L'année précédant sa mort à Louvain à l'âge de soixante-douze ans, deux jeunes physiciens américains des Bell Labs, Arno Penzias et Robert Wilson, avaient en effet annoncé avoir détecté par hasard dans leur radiomètre un signal indubitablement caractéristique du fond diffus cosmologique, ce fameux « rayonnement fossile » encore considéré aujourd'hui comme la meilleure preuve en faveur de la théorie du big bang. Une belle revanche pour l'homme d'Eglise rabroué par Einstein et oublié du Nobel, alors que ses travaux sur l'origine de l'univers auraient largement mérité qu'il reçoive ce prix. Lequel sera finalement décerné, douze ans après la mort de Lemaître, à Penzias et Wilson…
Nous sommes bien d'accord, Monsieur l'astrophysicien : ce qu'il y a après le big bang, c'est pour vous ; et ce qu'il y a avant, c'est pour nous…
Comme l'écrit avec finesse Laurent Lemire dans « Ces savants qui ont eu raison trop tôt » (Tallandier, 2013), « s'il n'avait pas été prêtre, on aurait donné raison plus vite à Georges Lemaître. Mais sans doute aussi fallait-il qu'il fût prêtre pour songer à un commencement du monde. » Dès qu'il s'agit de cosmologie, les rapports entre science et religion se tendent dangereusement. On connaît l'anecdote - d'ailleurs probablement apocryphe - rapportée par le philosophe des sciences Etienne Klein dans son « Discours sur l'origine de l'univers » (Flammarion, 2010) : recevant en 1981 Stephen Hawking à l'Académie pontificale des sciences, le pape Jean-Paul II lui aurait déclaré : « Nous sommes bien d'accord, monsieur l'astrophysicien : ce qu'il y a après le big bang, c'est pour vous ; et ce qu'il y a avant, c'est pour nous… » Une sorte de Yalta (méta-)physique qui aura été au cœur de la vie et de la pensée de l'abbé.
Décalage vers le rouge
Avant d'entendre l'appel du Seigneur, le jeune Georges Lemaître a cédé aux sirènes des mathématiques, discipline pour laquelle il était très doué et qu'il choisit comme objet de la première de ses deux thèses. Bosse des maths qui lui permet de se plonger dans les calculs plutôt ardus de la relativité générale, théorie à la base de cette science alors naissante qu'est la cosmologie. Après un voyage d'études de deux ans en Angleterre et aux États-Unis, il revient en Belgique comme chargé de cours à l'Université catholique de Louvain et y soutient sa seconde thèse, en physique cette fois.

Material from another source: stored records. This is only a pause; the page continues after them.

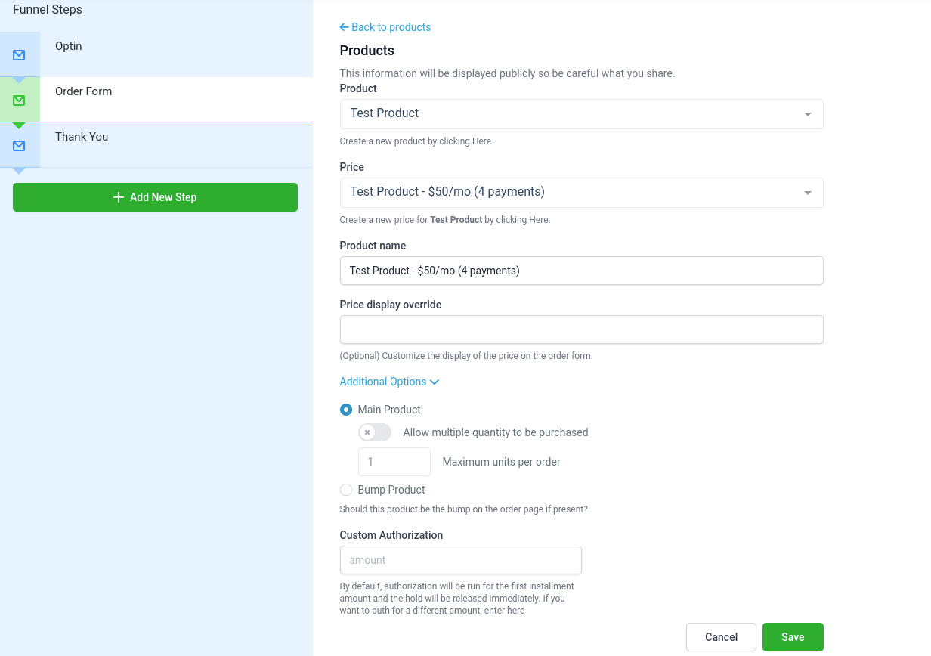The height and width of the screenshot is (656, 931).
Task: Open the Thank You funnel step
Action: pyautogui.click(x=156, y=145)
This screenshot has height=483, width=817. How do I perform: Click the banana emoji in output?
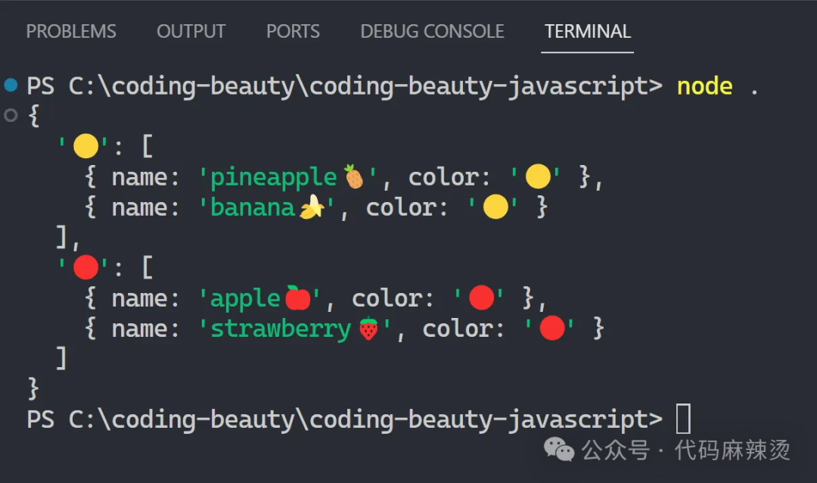[311, 207]
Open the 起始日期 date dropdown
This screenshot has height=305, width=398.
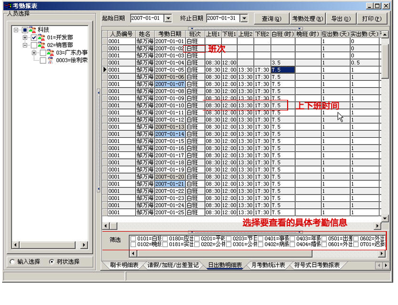pyautogui.click(x=168, y=18)
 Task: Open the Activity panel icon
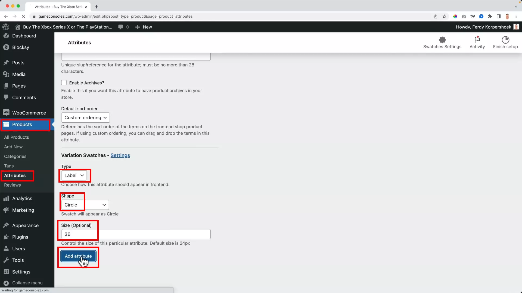click(477, 40)
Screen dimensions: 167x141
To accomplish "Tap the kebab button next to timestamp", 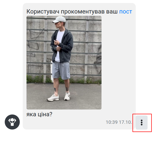I will tap(142, 123).
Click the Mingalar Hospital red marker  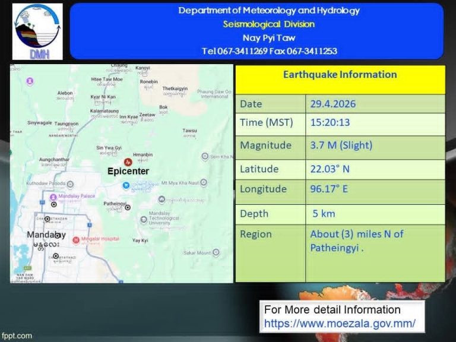coord(75,239)
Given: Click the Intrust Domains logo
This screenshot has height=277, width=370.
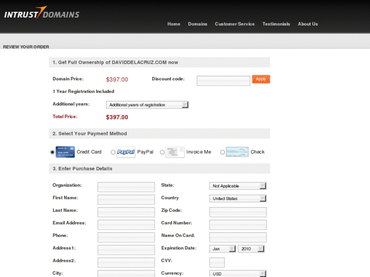Looking at the screenshot, I should click(42, 13).
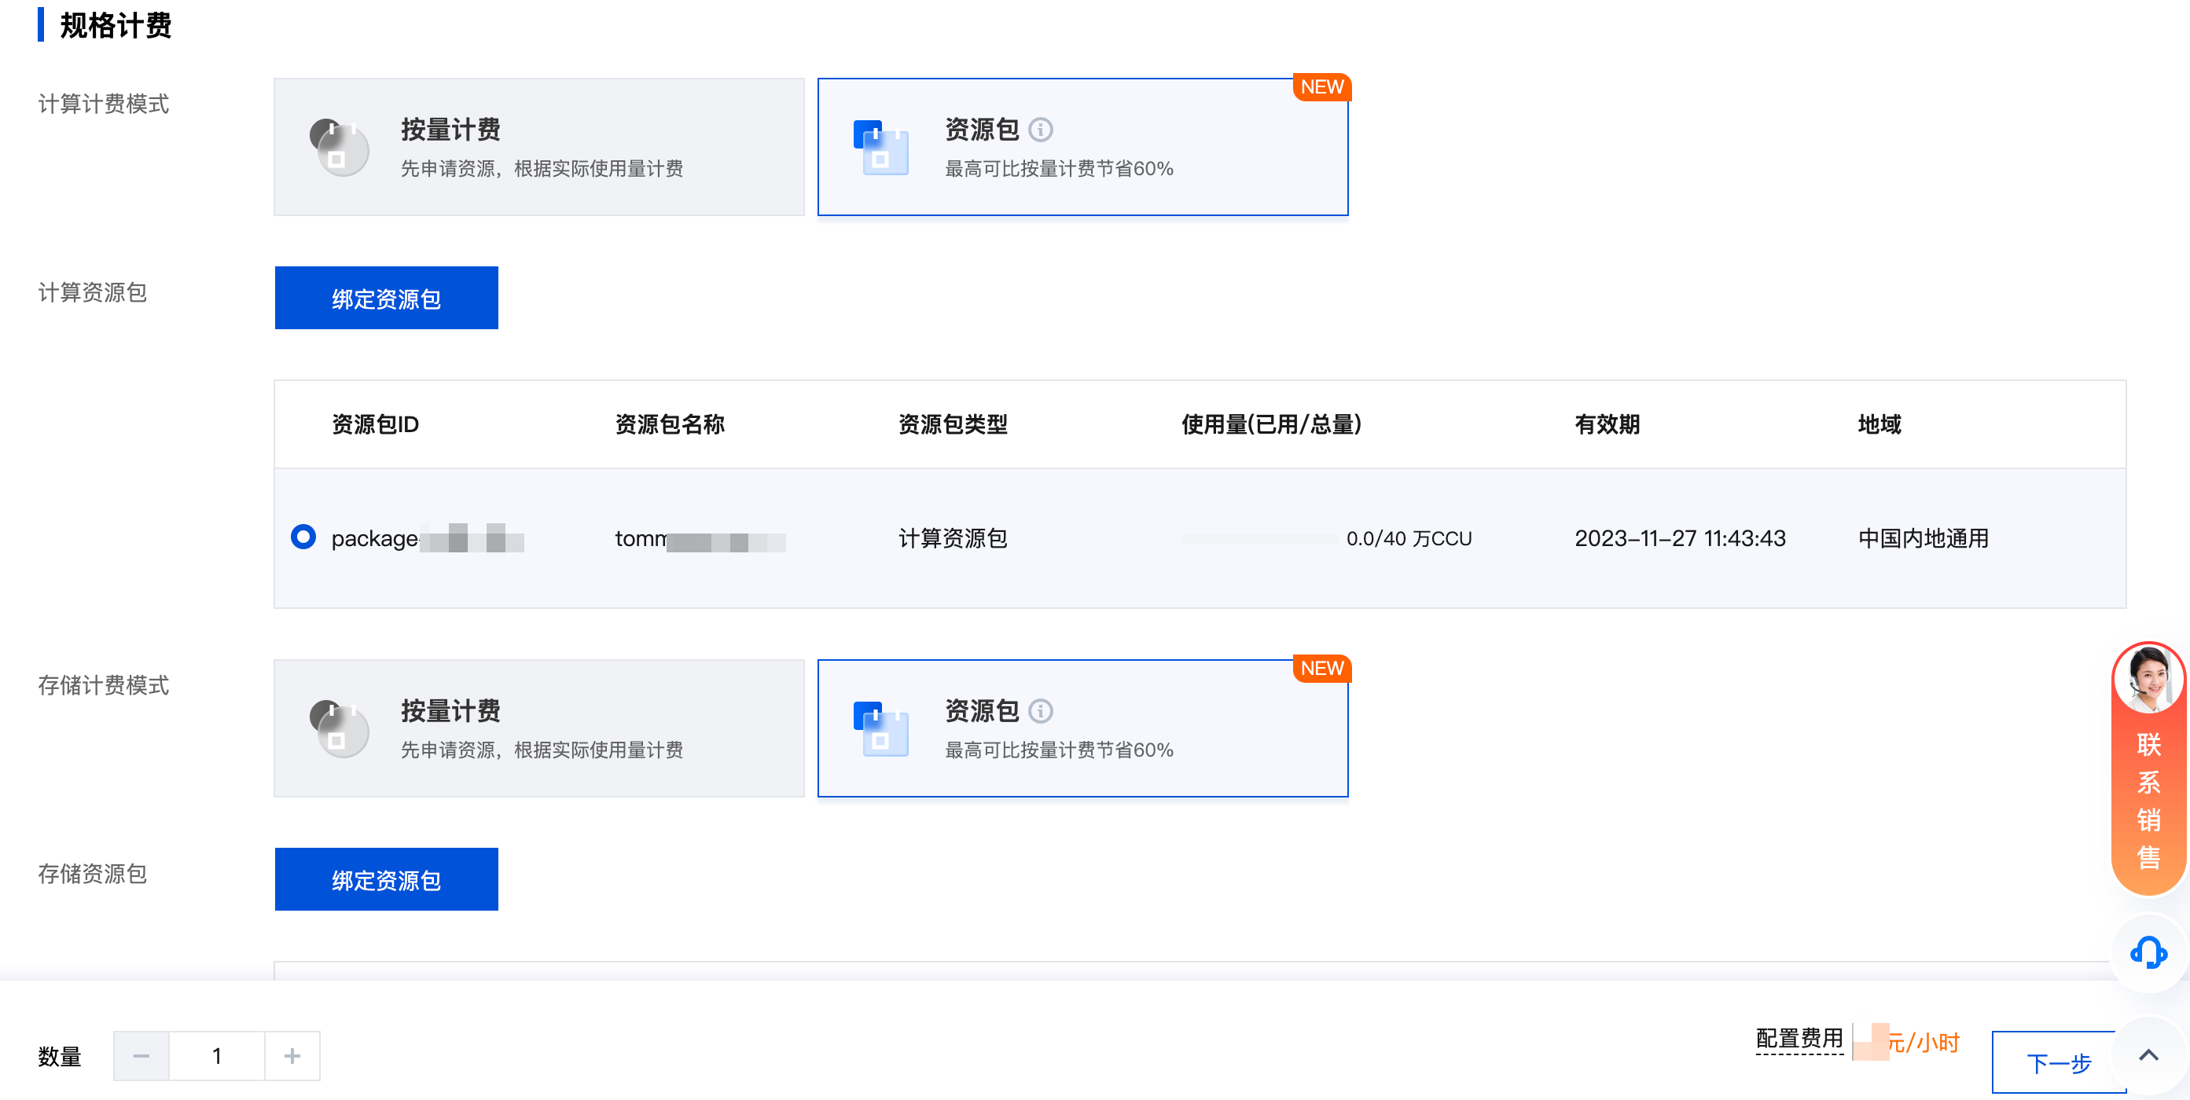Decrease quantity with minus button

click(x=141, y=1056)
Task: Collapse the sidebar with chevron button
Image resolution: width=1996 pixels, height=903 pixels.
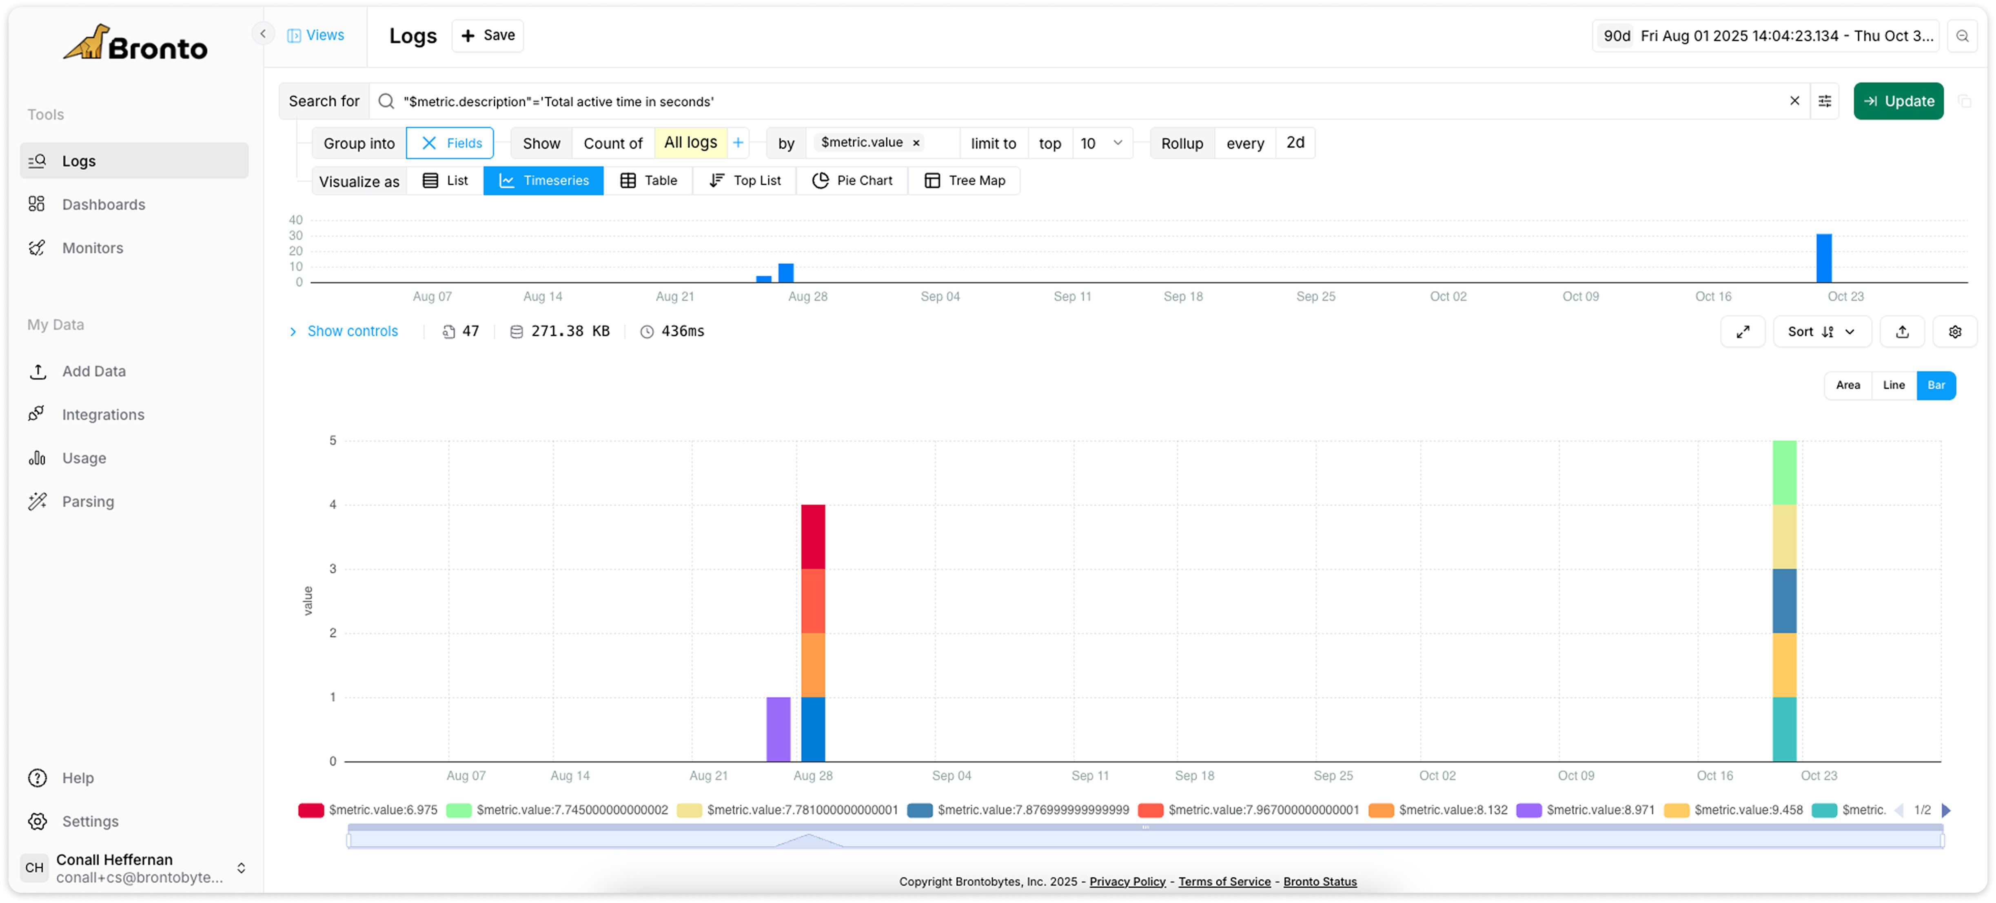Action: tap(263, 34)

Puis, en 1927, il publie dans les « Annales de la Société scientifique de Bruxelles » un article dans lequel il s'oppose frontalement à cette sommité internationale qu'est devenu Einstein : alors que celui-ci reste obstinément accroché à l'idée d'un univers immuable et statique, le jeune prêtre y suggère au contraire l'idée, calculs de la relativité générale à l'appui, que celui-ci pourrait être en expansion. « Vos calculs sont corrects, mais votre physique est abominable », lui lance alors Einstein.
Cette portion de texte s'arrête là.